Nel futuro c’è sempre il passato perché fa parte del nostro processo di scoperta musicale e sicuramente fonte di ispirazione e su questo io e Massimo siamo della stessa idea, è una cosa che arriva se sei pronto ad accoglierla e soprattutto se hai ascoltato tante cose del passato che spesso aiutano anche a “tizzare” questa ispirazione, perché se non hai stimoli è difficile che ti venga un’idea. Invece per noi è la fase che continua ad essere fondamentale nella nostra vita, cioè ascoltare più musica possibile scoprire nuove cose anche artisti minori per esempio, noi siamo specializzati in artisti minori, quei connubi che sono nati per esempio da quel chitarrista sconosciuto che però ha provato quella cosa particolare e così parte tutto, la scoperta è fondamentale.
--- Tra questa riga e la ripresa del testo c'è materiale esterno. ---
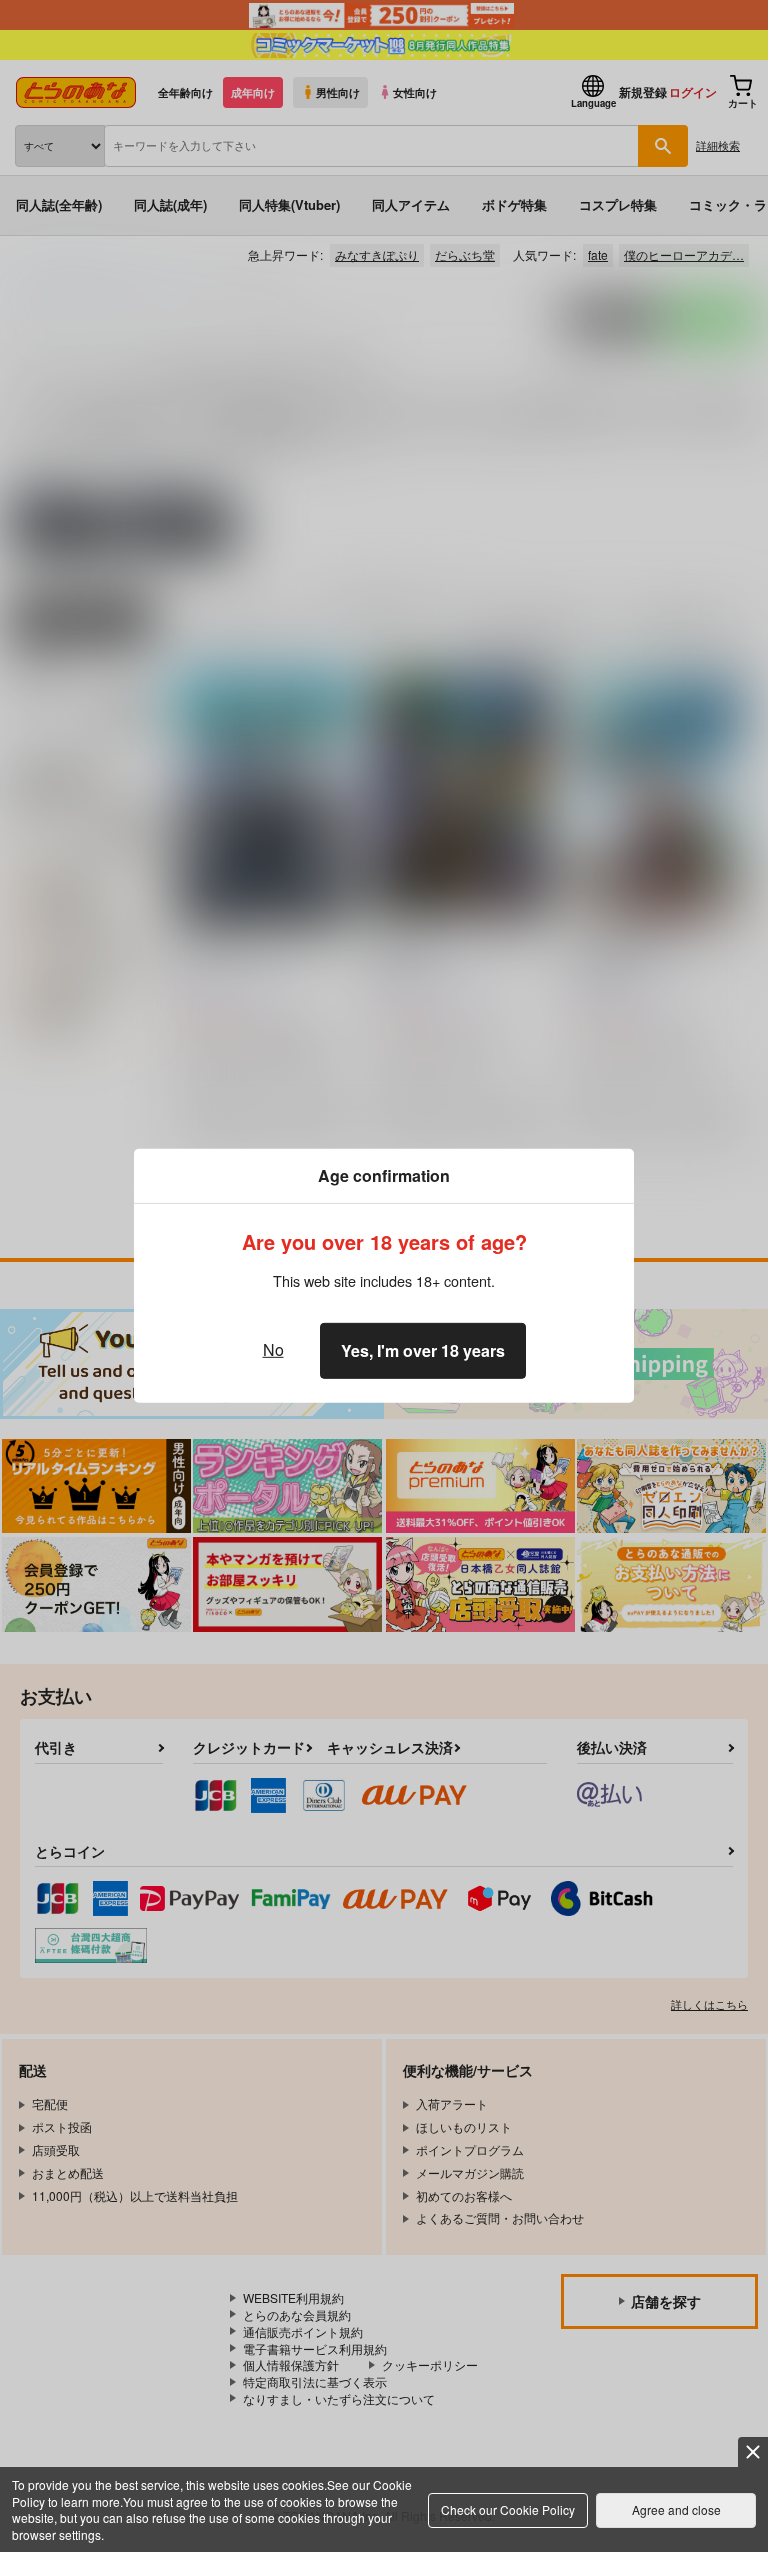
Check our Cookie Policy (508, 2509)
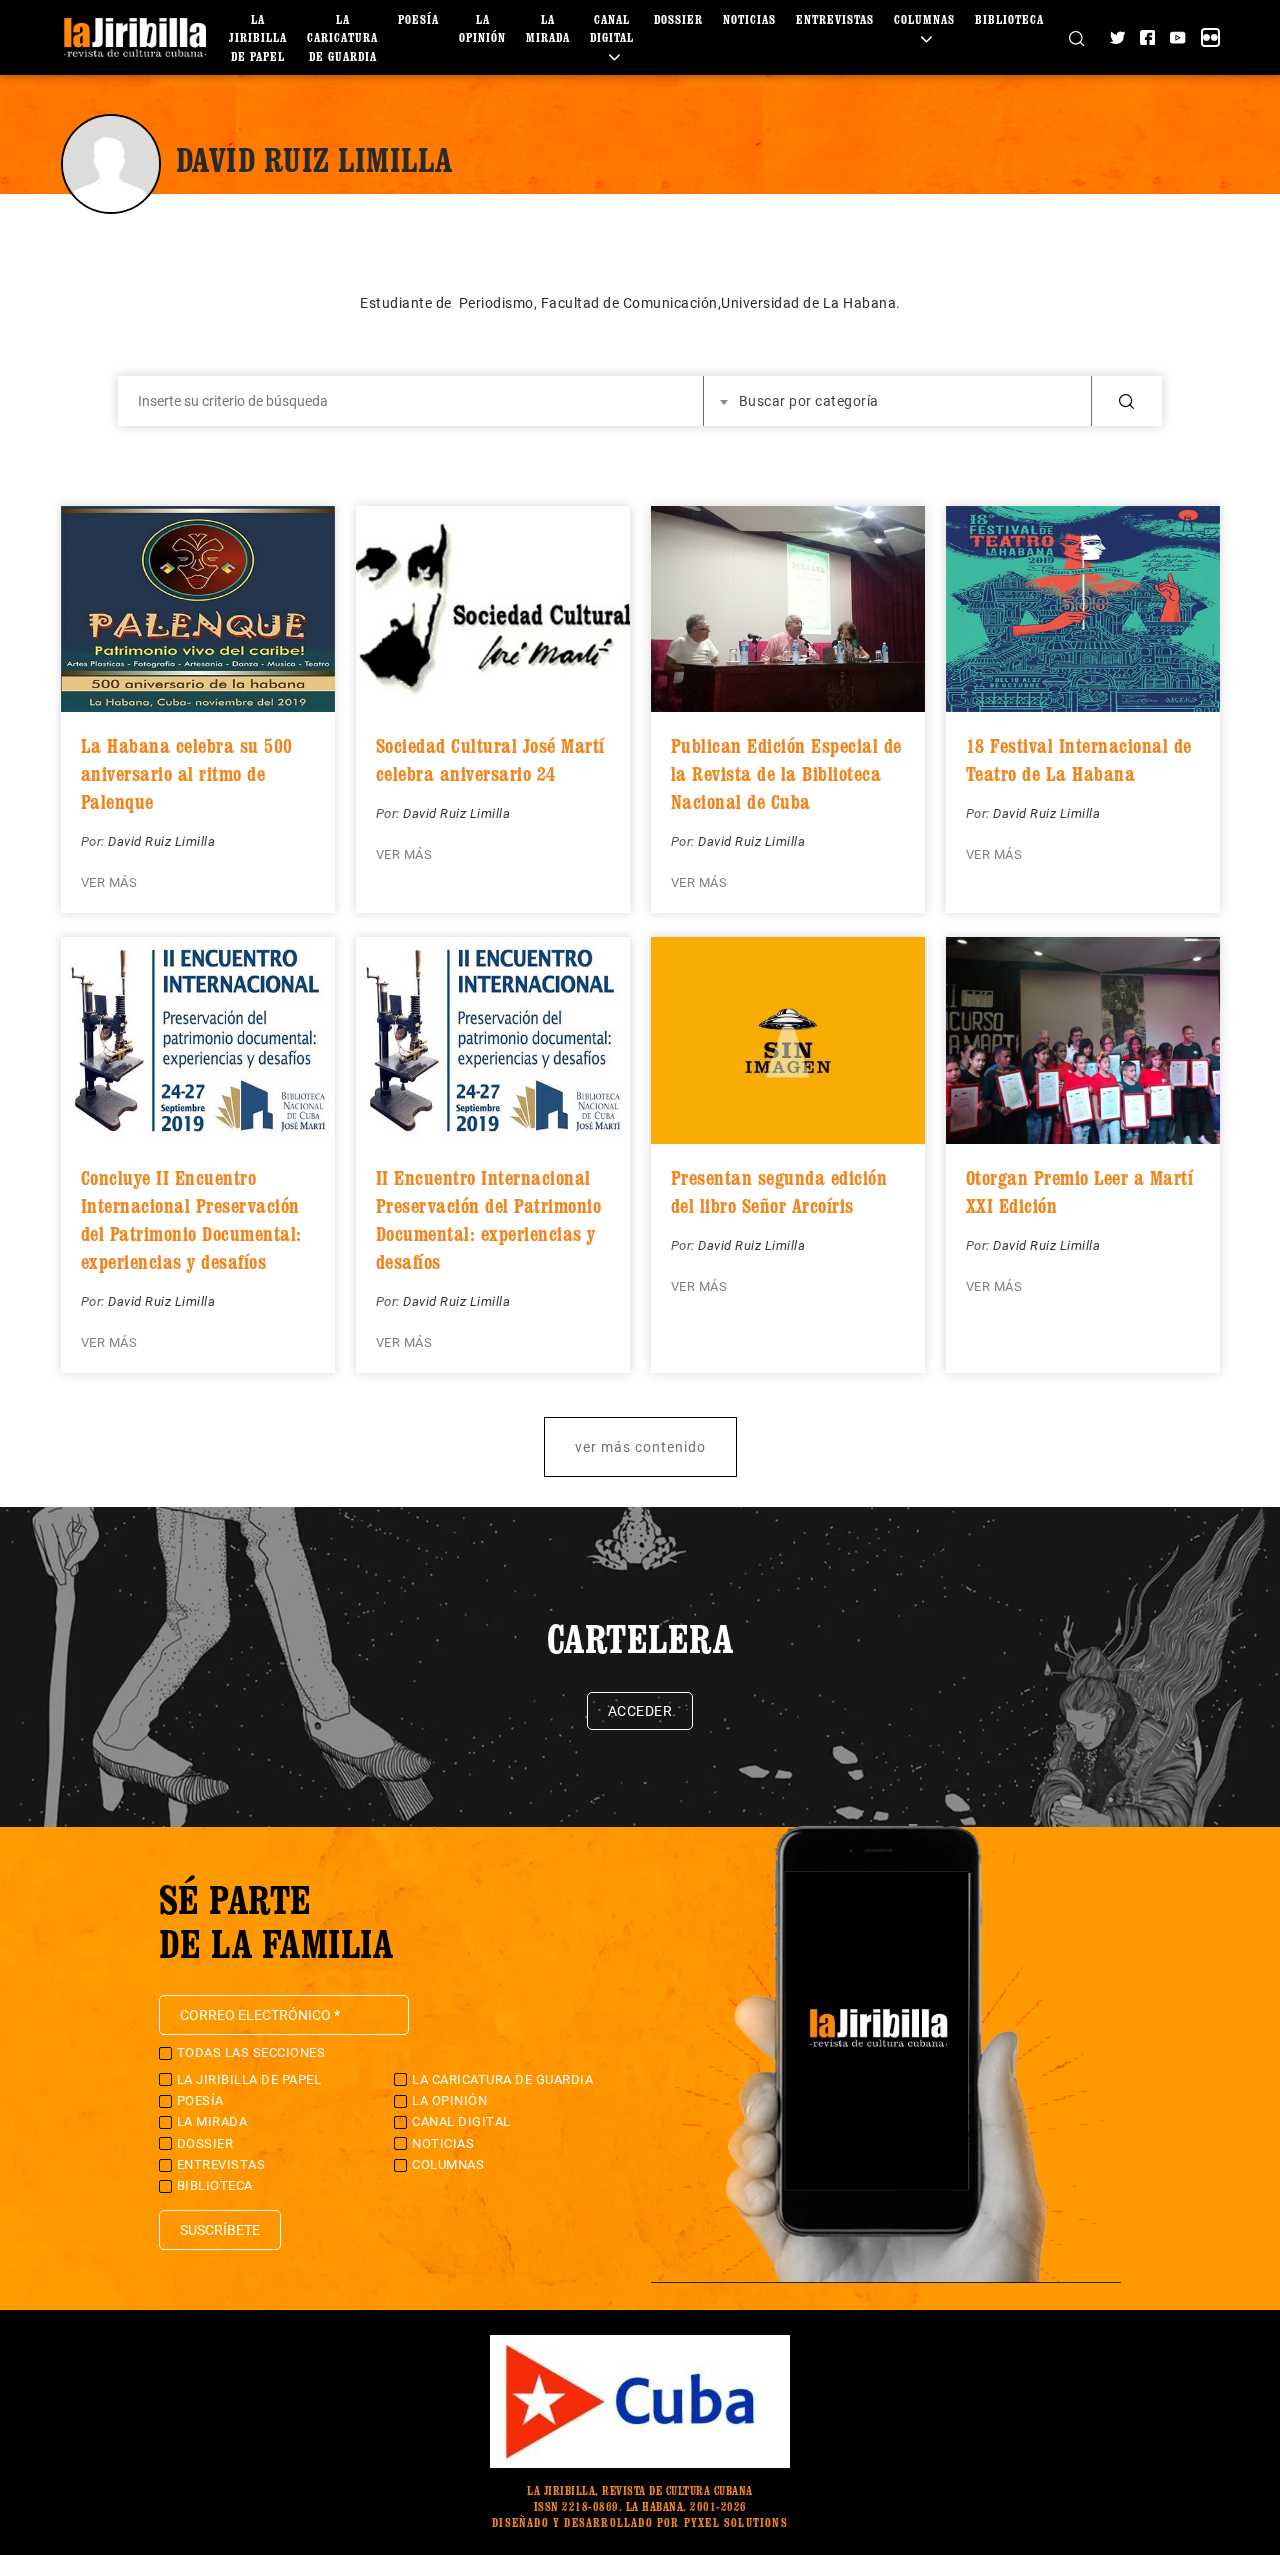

Sicuramente oltre al passato effettivamente siete molto attenti anche a quello che vi accade intorno, è bello prendere ispirazione da tutte queste cose. Invece parlando del linguaggio dei Nu Genea, anche qui una mescolanza di suoni e nazionalità, il napoletano che si intreccia con l’africano ed il francese tanto da non distinguere più la differenza, potremmo persino dire che avete coniato “una nuova lingua, una lingua alla Nu Genea”
Si questo è il bello del napoletano (nrd ride) che è abbastanza duttile tanto da far sembrare un brano del Ghana come può essere “Tienatè”, che ha un tipo di flow particolare, da alcuni è visto come brano brasiliano altri ci vedono il centro Africa, alcune melodie o alcuni modi di cantare, come “Marechià” che è francese napoletano ma non te ne accorgi quando si passa da una lingua all’altra, ma perché il francese è nel napoletano, senza entrare nel merito o nella diatriba, alcuni la chiamano lingua, altri dialetto, per noi è ispirante perché si può giocare con le lingue ed i suoni, prendere qua e là ed avere un suono nostro che non è riconducibile ne là e ne qua.
A questo punto la conditio sine qua non è essere napoletani, cioè l’appartenenza è alla base del progetto, se voi non foste napoletani allora il progetto non esisterebbe
Beh effettivamente, noi abbiamo avuto una grande fortuna che non tutti hanno perché abbiamo un patrimonio culturale importante, è chiaro che bisogna valorizzarlo, noi portiamo avanti la nostra cultura e cercare di mescolarla con altre. Di base partiamo con un bagaglio che non è farina del nostro sacco ma abbiamo avuto la fortuna di ereditarla e vogliano promuoverla il più possibile per chi non la conoscesse, soprattutto all’estero per esempio e questo ci fa molto piacere.
Il vostro rapporto con la Puglia? Siete venuti qui spesso e avete un pubblico enorme che vi segue da sempre
Si la Puglia è una delle regioni più calde, si dai primi concerti di Nuova Napoli c’è stato un riscontro importante, ricordo ad Ostuni per esempio non ci aspettavamo questa calca c’era gente anche oltre le transenne che stava li fuori ad urlare, è stato incredibile, ma anche la data all’Anchecinema o le due al Locus sono state incredibili. La Puglia è speciale, c’è anche un feeling particolare, una vicinanza o “cugginanza” no? Voi fate la burrata noi facciamo la mozzarella, quando facciamo noi la burrata ci criticate quando fate voi la mozzarella vi critichiamo noi, però ci vogliamo bene!!